As can be seen in Figure 9, both the vocabulary score and the grammar score improved after the text cleaning, but the improvement in the vocabulary score was more pronounced because after we corrected the text, there were no more misspelled words in the text, so the vocabulary score went up considerably. For grammar scores, our text cleaning did not change the grammatical structure of the original text, so grammar scores increased only slightly. Figure 10 shows the word error rate of our text before and after text cleaning of 100 manually transcribed utterances, as well as the average word and grammar score before and after cleaning and the comparison between the mean lexical and grammatical score before and after the cleaning. Laplacian Gaussian operator is a kind of second-order derivative operator, which will produce a steep zero crossing at the edge. Laplacian operator is isotropic and can sharpen boundaries and lines in any direction without direction sex. This is the biggest advantage that distinguishes Laplacian operator from other algorithms.

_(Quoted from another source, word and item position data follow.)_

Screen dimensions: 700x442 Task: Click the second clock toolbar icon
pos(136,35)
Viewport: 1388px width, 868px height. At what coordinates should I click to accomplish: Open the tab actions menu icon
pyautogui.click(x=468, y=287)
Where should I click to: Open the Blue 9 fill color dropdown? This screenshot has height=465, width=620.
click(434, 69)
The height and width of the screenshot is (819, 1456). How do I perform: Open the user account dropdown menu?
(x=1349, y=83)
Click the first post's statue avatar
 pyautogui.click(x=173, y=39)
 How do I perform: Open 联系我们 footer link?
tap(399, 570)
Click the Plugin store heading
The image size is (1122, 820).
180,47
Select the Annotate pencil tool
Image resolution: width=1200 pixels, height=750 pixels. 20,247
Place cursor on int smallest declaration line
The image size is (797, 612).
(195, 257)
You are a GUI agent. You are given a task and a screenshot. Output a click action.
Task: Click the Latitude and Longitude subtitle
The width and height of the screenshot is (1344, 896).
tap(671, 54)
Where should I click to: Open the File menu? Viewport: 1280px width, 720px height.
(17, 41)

The boost classification model has better accuracy, precision, recall, and F-value score than the support vector machine and decision tree models. Finally, the experiments are conducted using the boost classification model in which the model has better accuracy, precision, recall, and F-value score than the support vector machine and decision tree models. The accuracy rate reflects the percentage of cases that are predicted to be positive by the model and the percentage of cases that are predicted to be positive by the original sample. In this paper, the sample size of the test set in which the model identifies the similarity between the reference answer score text and the student-response text is 82.68%, indicating that the model has good accuracy in predicting the similarity between the reference answer and the student response. The recall rate reflects the fact that the model correctly identified only 60% of similar references and student-response text pairs, indicating that the model is not very good at identifying manually marked text. This may be due to a possible bias in the score of the manually marked reference answers. The F-value is a weighted summed average of recall and accuracy, which reflects a combination of accuracy and recall.

4. Conclusion

When the test and training speech lengths are sufficient, speaker recognition can achieve a good recognition result. In everyday life, the length of the speaker’s test speech tends to be short. Currently, to make speech recognition technology more user-friendly, researchers have started to focus on short speech speaker recognition. This paper focuses on the detailed analysis and research on feature extraction and model selection for short speech speaker recognition, mainly using a variety of features as input features of the acoustic model and experimental simulation through the built short speech speaker recognition system, and finally verifying the effectiveness of the improved short speech speaker recognition algorithm. The selection of the matching model has a direct impact on the performance of the speaker recognition system. The feature parameters extracted from the speaker’s speech signal can be used for speaker identification only when the corresponding speaker model is constructed. Since the GMM-UBM model cannot suppress the interference of channel variation on speaker recognition and the length of the test speech is less than 10 s, the extracted feature parameters do not fully fit the speaker feature distribution, and the I-Vector-based speaker recognition model does not strictly distinguish between speaker variation information and channel variation information. The I-Vector model also reduces the computational complexity to some extent by transforming the high-dimensional feature space into a low-dimensional vector for study. Experiments demonstrate that the I-Vector-based speaker recognition system has better robustness in testing short speech conditions.

Data Availability

The data used to support the findings of this study are available from the corresponding author upon request.

Conflicts of Interest

The author declares that there are no conflicts of interest reported in this paper.